2008 PCA: Let loose the action
Lee Jones, an old hand at the PCA, stood like a poker king surveying his land. The poker room (now 33% bigger!) had just opened and within minutes, three single table tournaments and a big cash game were running.
"A poker player without action is like a bee without wings," he said.
And I think he knew he was understating it a bit.
Despite the fact PokerStars is about to throw a huge party for hundreds of people, the action inside the poker room is already starting and will not end until the last dealer collapses, all the money is in one person's hands, or time runs out. Frankly, I'm not laying bets on which happens first.
Elsewhere, the EPT crew is beginning to build the featured/final table set. This year, all of the action, including the final table and EPT Live broadcast, will take place inside the Grand Ballroom.
In a little less than an hour, PokerStars will officially welcome all its players to this record-breaking PCA. Post-party, an untold number of people will get into the first tournament action of the weekend, a $500 rebuy super satellite to the main event.
There is so much to see here that it is sometimes easy to cradle one's self in tunnel vision. As this is my fourth trip to the PCA, I asked co-blogger Howard Swains to give us a first-timer's impression of all that is the PokerStars Caribbean Adventure at Atlantis.
A new Europe
by Howard Swains
Living in New York but originating in London, England, I have made a number of flights between America and Europe over the years. And yet there was something peculiar about this particular trip from the Big Apple to the European Poker Tour, most notably that we flew over Florida, then a landed on a tiny island surrounded by bright blue sea.
I realise that this might be the impression that some folk have of Great Britain, but the blue surrounding that particular small island is somewhere between an oil slick and a Monday morning hangover. This, however, was the kind of shade that would please an elementary school artist: shiny, translucent and really, honestly, blue.
The weirdness didn't end there. In place of the familiar grizzled immigration officers at the airport was a guy tinkling a sweet melody on the upturned lid of a trash can, accompanied by a wah-wah guitar. I'm sure the guy who checked my passport even smiled at me and then my taxi driver shook my hand. Twice. We then drove past palm trees, lagoons and a fleet of million-dollar yachts, and there wasn't a single ill-informed rant about the miserable state of the country.
Europe sure had changed in the couple of months I'd been away. And I think I kind of liked it.

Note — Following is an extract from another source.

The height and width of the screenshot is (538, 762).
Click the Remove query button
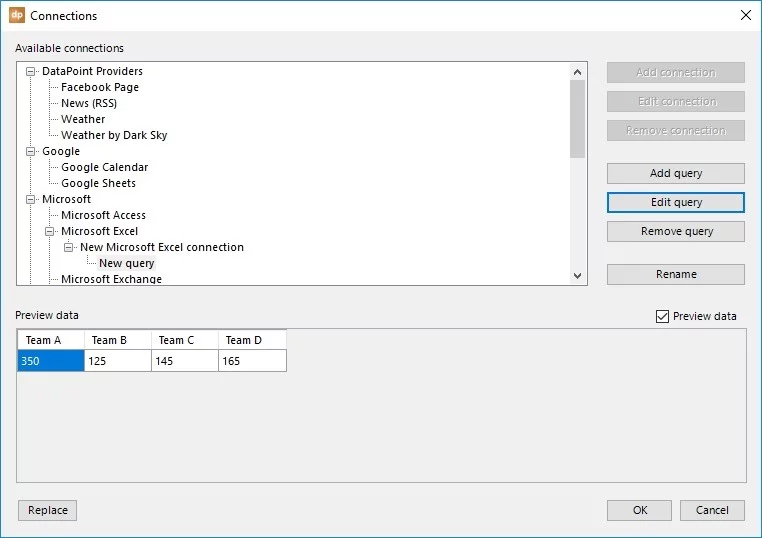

Welcome, of course, to Europe, Bahamanian style. The PokerStars Caribbean Adventure is in its fifth renewal, but for the first time it joins the likes of London, Copenhagen, Dublin and Monte Carlo as a part of the spectacular success story that is the EPT. Much of what we've come to expect is present and correct: there are hoards of supremely talented poker players, a vast tournament room, a massive prize pool, and bad beat stories in a hundred languages. But so much is very different indeed.
For the uninitiated, it takes some getting used to Paradise Island, our home for the next six days. Flipping around somewhere outside the poker room are a bunch of Galapagos turtles, the likes of which you don't tend to find in Dortmund. The network of swimming pools, slides and sun-loungers don't immediately spring to mind when you think of Prague. And strolling through the aquarium the this morning, I passed Humberto Brenes in the viewing tunnel peering up and around as sharks cut menacingly through the water. A new card protector, perhaps?
The first glimpse of Paradise Island comes while traversing one of two, humped, narrow road bridges that join the larger part of Nassau to the party island. The Atlantis Resort covers the entire expanse of this smaller land-mass, but while it might be little more than a speck on a map, it's plenty big enough to wander aimlessly around for hour upon hour.
There are towering blocks of hotel rooms, pink and orange against the Caribbean sky. But just because you can see them, it doesn't mean you can get to them. Not without making a right over the rope bridge, left at the volcano, trudge across the beach, crack a coconut, slurp a cocktail, play a couple of hands of blackjack, swim with a dolphin, clamber up the climbing wall, count your millions on a sailboat, dance a rumba, surf the breakers, and fight a pirate.